Beat the margarine and shortening together on medium-high, until smooth and light (about 1 minute). Add the sugar and extract and beat for another 3 minutes (I stop at the 1 and 2 minute marks to scrape down the sides). Add the flour mixture and blend until just combined.

Scrape the dough into the pan and press it out evenly (the dough is soft and likes to stick to my fingers, so once it’s spread out somewhat evenly, I cover the top of the dough with plastic wrap and gently press it down with another round 8-inch pan), and smooth the surface (I used a spoon for this, that I periodically wet to keep the dough from sticking to it)… Once the surface was smooth, I ran the tines of a fork around the surface’s edge. This created the raised decorative edge, which I think is pretty, but optional.
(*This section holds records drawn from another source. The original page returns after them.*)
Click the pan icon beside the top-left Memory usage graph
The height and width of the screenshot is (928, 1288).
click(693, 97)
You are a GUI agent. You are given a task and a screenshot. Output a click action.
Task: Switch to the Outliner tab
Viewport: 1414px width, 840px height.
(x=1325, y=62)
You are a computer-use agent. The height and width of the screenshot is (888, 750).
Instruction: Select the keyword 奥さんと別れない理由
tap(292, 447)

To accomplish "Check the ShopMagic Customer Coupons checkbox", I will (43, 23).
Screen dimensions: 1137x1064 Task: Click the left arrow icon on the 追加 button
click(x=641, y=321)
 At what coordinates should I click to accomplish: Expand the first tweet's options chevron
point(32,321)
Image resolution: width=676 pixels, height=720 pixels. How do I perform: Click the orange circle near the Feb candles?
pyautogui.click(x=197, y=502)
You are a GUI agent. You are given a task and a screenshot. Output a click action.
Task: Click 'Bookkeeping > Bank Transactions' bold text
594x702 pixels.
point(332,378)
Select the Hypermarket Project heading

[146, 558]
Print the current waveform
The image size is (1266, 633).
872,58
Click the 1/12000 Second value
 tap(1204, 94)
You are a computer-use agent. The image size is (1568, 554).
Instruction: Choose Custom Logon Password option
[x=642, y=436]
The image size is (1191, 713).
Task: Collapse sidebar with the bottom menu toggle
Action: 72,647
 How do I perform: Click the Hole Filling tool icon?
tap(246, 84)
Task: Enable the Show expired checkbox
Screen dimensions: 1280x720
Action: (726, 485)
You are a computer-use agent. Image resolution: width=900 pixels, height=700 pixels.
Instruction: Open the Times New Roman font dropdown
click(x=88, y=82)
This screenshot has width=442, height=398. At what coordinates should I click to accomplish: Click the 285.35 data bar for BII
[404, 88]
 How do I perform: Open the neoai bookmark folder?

Bake for 50 – 55 minutes until golden.

Place pan on a wire rack and allow to cool completely before removing and slicing into wedges.

Makes 12 wedges.




16 thoughts on “Butterscotch Shortbread

  1. Poppy

    Yum! I just got some butterscotch extract the other week from Uncle Roy’s, I know what I’m going to use it for first! 🙂

    1. Starr

      Have you tasted the extract yet??? I swear it’s my favorite flavour! Some taste kind of yucky, straight from the bottle, but the butterscotch is just delish!… And there are so many things you can add it to! Such as chocolate chip cookies… mmm

      1. Poppy

        I haven’t tasted it yet but it smells amazing. I know what you mean about some of them smelling and tasting artificial and sickly sweet. This one smells like real butterscotch! I’m excited to use it 🙂

    1. Starr

      hmm, I like the curled edges too. They were kind of an unexpected effect. I really didn’t want to photograph a plain flat disk, so I used the tines of a fork, in an effort to create a boarder (which I expected to create a flat pattern)… Simply run the fork around the circumference of your dough (I didn’t go deep, just really scored the surface). This should create 3 of 4 lines (depending on the number of tines your fork has) framing the shortbread. Now bake. I think what happens is, the scored surface allows for the dough to expand, hence creating the risen edges.

  2. Maggie Muggins

    I reeeeaaallly need to order some of that extract, I’ve been seeing far too many butterscotch recipes for me not to try them.
    I’m all over the simple classic recipes, I can’t imagine how good shortbread is with some of that extract added in!

  3. Starr

    Being vegan, I don’t use butter (or any other dairy), so it hasn’t been tested. However, I suspect that it will work.